Description
Wire signal.NotifyContext for SIGTERM, SIGQUIT, and os.Interrupt in cmd/thv-proxyrunner/main.go and propagate the resulting context through cobra.ExecuteContext so that Kubernetes pod termination triggers graceful connection drain rather than abrupt process exit. Currently, main.go calls app.NewRootCmd().Execute() with no signal-aware context, meaning SIGTERM from the pod lifecycle will terminate the process immediately without giving in-flight MCP proxy connections a chance to drain.
Context
This task implements RC-14 from RFC THV-0047 (Manual Horizontal Scaling for vMCP and Proxy Runner). When the proxyrunner is deployed as multiple StatefulSet replicas, Kubernetes sends SIGTERM to pods during rolling updates, scale-down events, and node drains. Without a signal-aware context, in-flight MCP sessions are dropped at the transport layer without going through the graceful drain path in transportHandler.Stop. The fix is a small, self-contained change to main.go that mirrors the existing pattern in cmd/vmcp/main.go.
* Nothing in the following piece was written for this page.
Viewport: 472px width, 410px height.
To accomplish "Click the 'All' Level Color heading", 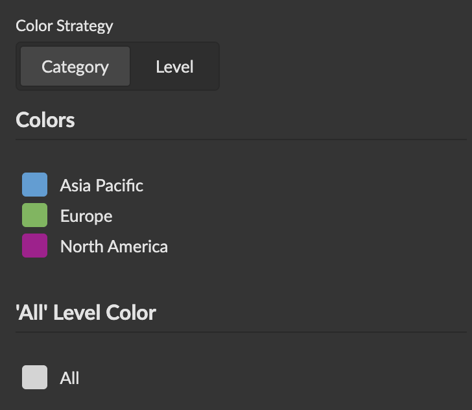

The operator is responsible for setting an appropriate terminationGracePeriodSeconds; the proxyrunner simply stops accepting new connections and waits for transportHandler.Stop to complete.
Dependencies: None
Blocks: None (TASK-003 is independent of all other tasks in this epic)
Acceptance Criteria
Technical Approach
Recommended Implementation
Replace the current app.NewRootCmd().Execute() call in cmd/thv-proxyrunner/main.go with the signal.NotifyContext + ExecuteContext pattern taken verbatim from cmd/vmcp/main.go. The context flows through the existing chain: ExecuteContext → runCmdFunc (which reads cmd.Context()) → mcpRunner.Run(ctx) → the select { case <-ctx.Done() } block that calls stopMCPServer, which calls transportHandler.Stop. No changes to the app package are required.
Patterns & Frameworks
signal.NotifyContext from os/signal (stdlib) — creates a context that is cancelled when the specified OS signals arrive; this is the idiomatic Go pattern for signal-driven graceful shutdown since Go 1.16
syscall.SIGTERM and syscall.SIGQUIT from syscall (stdlib) — standard Kubernetes termination signals; SIGQUIT additionally triggers a goroutine dump useful for debugging stuck drain scenarios
cobra.Command.ExecuteContext — passes the context to all subcommand RunE functions via cmd.Context(); runCmdFunc already calls cmd.Context() on line 77 of run.go, so no changes to the command handler are needed
- Operator controls drain duration via
terminationGracePeriodSeconds on the proxyrunner Deployment/Pod spec — the proxyrunner itself does not set an internal exit deadline
Code Pointers
cmd/thv-proxyrunner/main.go — the only file that needs to change; replace Execute() with signal.NotifyContext + ExecuteContext; add imports for context, fmt, os/signal, and syscall
cmd/vmcp/main.go — reference implementation to follow exactly; lines 31–38 show the complete pattern
cmd/thv-proxyrunner/app/run.go:77 — ctx := cmd.Context() already reads the context from Cobra; no change needed here
pkg/runner/runner.go:529–531 — select { case <-ctx.Done(): stopMCPServer("Context cancelled") } is the existing drain path that triggers transportHandler.Stop; it fires automatically once the signal-aware context is cancelled
Component Interfaces
The change is entirely in cmd/thv-proxyrunner/main.go. The final main function should match this structure:
func main() {
// Bind TOOLHIVE_DEBUG env var early, before logger initialization.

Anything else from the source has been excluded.